- Action item -
Exactly the lines from the one with "[Slide 1] (422, 937)" to the end of the listing must be repeated, both ends included, with nothing added.

- Data listing -
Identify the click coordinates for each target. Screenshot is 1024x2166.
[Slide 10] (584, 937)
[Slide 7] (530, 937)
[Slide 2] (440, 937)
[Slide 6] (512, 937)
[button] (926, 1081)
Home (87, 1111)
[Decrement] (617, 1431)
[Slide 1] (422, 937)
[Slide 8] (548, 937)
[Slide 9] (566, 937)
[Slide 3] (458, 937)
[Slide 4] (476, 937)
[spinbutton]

- Solution for this task -
[Slide 1] (422, 937)
[Slide 8] (548, 937)
[Slide 9] (566, 937)
[Slide 3] (458, 937)
[Slide 4] (476, 937)
[spinbutton]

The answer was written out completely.